Standard aseptic techniques should be used for solution preparation and administration.
1. Introduce the syringe needle through the vial closure and inject 10 mL of sterile water for injection.
2. Withdraw the needle and shake the vial to give a clear solution.
3. Do not insert a gas relief needle until the product has dissolved. Insert a gas relief needle through the vial closure to relieve the internal pressure.
4. Transfer the entire contents (approximately 12.0 mL) of the resultant solution to an infusion bag immediately. Reduced doses may be achieved by transfer of an appropriate volume of the resultant solution to an infusion bag, based upon ceftazidime and avibactam content of 167.3 mg/mL and 41.8 mg/mL, respectively. A dose of 1000 mg/250 mg or 750 mg/187.5 mg is achieved with 6.0 mL or 4.5 mL aliquots, respectively.
Note: To preserve product sterility, it is important that the gas relief needle is not inserted through the vial closure before the product is dissolved.
Vials of ceftazidime-avibactam powder should be reconstituted with 10 ml of sterile water for injections, followed by shaking until the content dissolves. An infusion bag may contain any of the following: sodium chloride 9 mg/mL (0.9%) solution for injection, dextrose 50 mg/mL (5%) solution for injection, sodium chloride 4.5 mg/mL and dextrose 25 mg/mL solution for injection (0.45% sodium chloride and 2.5% dextrose) or Lactated Ringer's solution. A 100 mL infusion bag can be used to prepare the infusion, based on the patient's volume requirements. The total time interval between starting reconstitution and completing preparation of the intravenous infusion should not exceed 30 minutes.
Each vial is for single use only.
Any unused product or waste material should be disposed of in accordance with local requirements.
Storage
Special Precautions for Storage: Store at temperatures not exceeding 30°C.
Store in the original package in order to protect from light.
For storage conditions of the reconstituted and diluted medicinal product, see Shelf-Life as follows.
Shelf-Life: Dry powder: 3 years when stored at temperatures not exceeding 30°C.
After reconstitution: The reconstituted vial should be used immediately.
After dilution: Once the intravenous solution is prepared with diluents it should be administered within 12 hours of preparation. The chemical and physical in-use stability has been demonstrated for up to 24 hours at 2-8°C. Once removed from refrigeration the diluted product must be stored at room temperature and used within 12 hours.

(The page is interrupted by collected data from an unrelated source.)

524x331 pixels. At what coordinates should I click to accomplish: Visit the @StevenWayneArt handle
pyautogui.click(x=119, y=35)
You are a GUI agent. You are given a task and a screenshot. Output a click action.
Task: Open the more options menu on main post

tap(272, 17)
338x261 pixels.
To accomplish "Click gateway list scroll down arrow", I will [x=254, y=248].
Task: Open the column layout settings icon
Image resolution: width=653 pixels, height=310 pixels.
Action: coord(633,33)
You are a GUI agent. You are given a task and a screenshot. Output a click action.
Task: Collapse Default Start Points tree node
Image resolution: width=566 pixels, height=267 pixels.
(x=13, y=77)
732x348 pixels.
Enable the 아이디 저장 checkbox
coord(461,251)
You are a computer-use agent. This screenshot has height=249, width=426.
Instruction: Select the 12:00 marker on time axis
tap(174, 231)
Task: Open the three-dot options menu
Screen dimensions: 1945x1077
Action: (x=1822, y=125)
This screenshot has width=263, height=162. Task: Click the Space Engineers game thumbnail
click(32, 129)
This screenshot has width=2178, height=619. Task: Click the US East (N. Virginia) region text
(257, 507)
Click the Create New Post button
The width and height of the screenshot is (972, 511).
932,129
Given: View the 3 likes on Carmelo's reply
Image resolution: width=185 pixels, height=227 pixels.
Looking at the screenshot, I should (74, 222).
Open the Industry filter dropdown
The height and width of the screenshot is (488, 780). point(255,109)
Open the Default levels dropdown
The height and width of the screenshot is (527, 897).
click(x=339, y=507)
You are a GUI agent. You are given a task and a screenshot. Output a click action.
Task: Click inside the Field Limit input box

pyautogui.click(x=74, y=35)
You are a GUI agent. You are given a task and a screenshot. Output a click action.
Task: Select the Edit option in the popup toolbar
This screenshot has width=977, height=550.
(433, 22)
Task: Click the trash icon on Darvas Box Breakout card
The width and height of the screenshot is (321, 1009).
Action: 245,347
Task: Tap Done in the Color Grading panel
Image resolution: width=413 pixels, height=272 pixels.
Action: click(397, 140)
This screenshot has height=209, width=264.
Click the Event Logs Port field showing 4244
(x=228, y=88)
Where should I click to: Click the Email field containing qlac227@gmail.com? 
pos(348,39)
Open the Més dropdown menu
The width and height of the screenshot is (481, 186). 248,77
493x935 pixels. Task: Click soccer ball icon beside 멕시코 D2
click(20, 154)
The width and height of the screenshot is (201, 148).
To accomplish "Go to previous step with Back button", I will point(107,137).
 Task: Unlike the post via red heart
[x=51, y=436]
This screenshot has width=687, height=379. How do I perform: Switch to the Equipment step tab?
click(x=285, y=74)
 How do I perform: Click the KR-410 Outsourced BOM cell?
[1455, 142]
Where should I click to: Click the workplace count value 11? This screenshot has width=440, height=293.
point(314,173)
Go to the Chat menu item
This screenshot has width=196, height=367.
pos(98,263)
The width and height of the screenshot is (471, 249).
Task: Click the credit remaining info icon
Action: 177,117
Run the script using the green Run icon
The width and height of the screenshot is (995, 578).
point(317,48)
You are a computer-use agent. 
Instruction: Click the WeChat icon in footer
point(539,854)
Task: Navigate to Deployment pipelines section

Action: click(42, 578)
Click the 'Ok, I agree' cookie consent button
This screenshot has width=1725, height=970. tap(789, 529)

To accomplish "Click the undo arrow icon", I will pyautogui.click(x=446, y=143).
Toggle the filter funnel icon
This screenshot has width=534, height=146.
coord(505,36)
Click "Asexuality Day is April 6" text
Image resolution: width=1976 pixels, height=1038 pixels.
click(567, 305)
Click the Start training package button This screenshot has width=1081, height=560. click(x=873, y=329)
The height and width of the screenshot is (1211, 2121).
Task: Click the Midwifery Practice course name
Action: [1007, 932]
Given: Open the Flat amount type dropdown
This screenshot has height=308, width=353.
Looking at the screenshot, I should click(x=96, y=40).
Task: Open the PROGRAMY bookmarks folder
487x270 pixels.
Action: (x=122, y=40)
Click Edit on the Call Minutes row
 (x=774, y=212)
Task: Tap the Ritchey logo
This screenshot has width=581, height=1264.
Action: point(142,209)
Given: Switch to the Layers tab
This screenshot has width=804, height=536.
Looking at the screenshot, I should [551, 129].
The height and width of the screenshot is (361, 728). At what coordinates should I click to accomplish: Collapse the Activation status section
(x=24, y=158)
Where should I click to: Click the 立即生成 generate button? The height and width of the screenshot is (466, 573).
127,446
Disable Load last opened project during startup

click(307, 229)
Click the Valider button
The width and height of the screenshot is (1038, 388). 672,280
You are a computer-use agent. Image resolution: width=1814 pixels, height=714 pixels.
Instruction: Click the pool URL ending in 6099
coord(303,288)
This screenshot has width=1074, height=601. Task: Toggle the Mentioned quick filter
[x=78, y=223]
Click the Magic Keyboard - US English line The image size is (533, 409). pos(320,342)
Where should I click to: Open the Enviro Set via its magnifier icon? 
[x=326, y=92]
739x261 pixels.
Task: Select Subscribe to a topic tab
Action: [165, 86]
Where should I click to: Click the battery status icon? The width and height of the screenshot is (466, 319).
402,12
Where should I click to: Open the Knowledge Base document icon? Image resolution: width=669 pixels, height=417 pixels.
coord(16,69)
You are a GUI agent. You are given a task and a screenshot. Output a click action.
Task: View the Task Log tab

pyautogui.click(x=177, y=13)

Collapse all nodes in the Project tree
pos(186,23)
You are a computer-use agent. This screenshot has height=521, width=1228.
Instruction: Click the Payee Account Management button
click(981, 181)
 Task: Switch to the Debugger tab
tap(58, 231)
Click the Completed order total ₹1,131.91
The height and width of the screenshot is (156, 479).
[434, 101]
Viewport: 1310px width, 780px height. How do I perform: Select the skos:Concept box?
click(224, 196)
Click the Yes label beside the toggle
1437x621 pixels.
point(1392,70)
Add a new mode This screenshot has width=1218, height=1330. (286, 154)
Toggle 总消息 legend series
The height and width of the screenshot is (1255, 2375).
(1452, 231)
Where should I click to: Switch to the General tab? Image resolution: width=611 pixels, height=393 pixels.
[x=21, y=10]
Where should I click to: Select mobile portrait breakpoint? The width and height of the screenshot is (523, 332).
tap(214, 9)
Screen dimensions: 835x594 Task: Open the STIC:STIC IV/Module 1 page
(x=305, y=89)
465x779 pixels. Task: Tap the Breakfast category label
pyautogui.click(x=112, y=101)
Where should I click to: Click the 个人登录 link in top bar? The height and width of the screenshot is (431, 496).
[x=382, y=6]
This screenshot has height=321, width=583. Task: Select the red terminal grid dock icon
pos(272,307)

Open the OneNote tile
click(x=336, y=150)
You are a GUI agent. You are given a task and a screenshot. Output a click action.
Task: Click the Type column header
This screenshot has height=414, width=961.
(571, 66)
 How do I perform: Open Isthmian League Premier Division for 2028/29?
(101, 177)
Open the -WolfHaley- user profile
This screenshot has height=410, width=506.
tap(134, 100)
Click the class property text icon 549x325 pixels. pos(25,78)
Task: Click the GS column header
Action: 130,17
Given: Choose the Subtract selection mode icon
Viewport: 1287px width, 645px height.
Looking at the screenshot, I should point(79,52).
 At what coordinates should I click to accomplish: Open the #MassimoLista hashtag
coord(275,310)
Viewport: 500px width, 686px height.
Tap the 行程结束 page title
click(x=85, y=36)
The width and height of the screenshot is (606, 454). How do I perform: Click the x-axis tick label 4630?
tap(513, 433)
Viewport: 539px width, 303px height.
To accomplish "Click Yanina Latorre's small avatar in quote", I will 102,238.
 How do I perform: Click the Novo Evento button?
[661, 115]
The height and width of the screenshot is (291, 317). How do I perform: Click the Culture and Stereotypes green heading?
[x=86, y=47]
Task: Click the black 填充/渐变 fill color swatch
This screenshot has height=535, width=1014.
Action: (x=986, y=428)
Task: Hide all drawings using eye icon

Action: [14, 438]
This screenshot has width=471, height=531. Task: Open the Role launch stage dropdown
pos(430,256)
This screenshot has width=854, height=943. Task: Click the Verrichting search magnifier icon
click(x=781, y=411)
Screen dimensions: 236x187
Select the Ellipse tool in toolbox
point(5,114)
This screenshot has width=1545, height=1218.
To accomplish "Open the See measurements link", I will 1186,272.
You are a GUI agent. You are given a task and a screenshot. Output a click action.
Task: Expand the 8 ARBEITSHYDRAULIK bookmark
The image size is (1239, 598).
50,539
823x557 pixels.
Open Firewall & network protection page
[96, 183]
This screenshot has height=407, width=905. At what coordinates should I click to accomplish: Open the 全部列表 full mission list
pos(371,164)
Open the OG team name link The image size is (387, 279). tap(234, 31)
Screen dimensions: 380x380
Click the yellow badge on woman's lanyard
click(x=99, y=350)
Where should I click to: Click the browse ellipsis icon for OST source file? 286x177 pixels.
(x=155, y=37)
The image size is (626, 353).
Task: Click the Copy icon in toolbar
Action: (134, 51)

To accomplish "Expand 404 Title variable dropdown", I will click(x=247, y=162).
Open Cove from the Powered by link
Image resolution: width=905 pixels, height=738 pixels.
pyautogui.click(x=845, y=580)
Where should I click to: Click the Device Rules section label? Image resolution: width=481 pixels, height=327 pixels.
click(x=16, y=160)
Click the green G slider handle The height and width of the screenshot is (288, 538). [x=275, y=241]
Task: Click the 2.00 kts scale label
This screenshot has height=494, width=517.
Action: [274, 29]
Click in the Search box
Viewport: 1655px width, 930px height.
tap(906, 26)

From a microbiological point of view, the medicinal product should be used immediately. If not used immediately, in-use storage times and conditions prior to use are the responsibility of the user and would normally not be longer than 24 hours at 2 to 8°C, unless reconstitution/dilution has taken place in controlled and validated aseptic conditions.
MIMS Class
ATC Classification
J01DD52 - ceftazidime and beta-lactamase inhibitor ; Belongs to the class of third-generation cephalosporins. Used in the systemic treatment of infections.
Presentation/Packing
Powd for conc for soln for infusion (vial) 10's.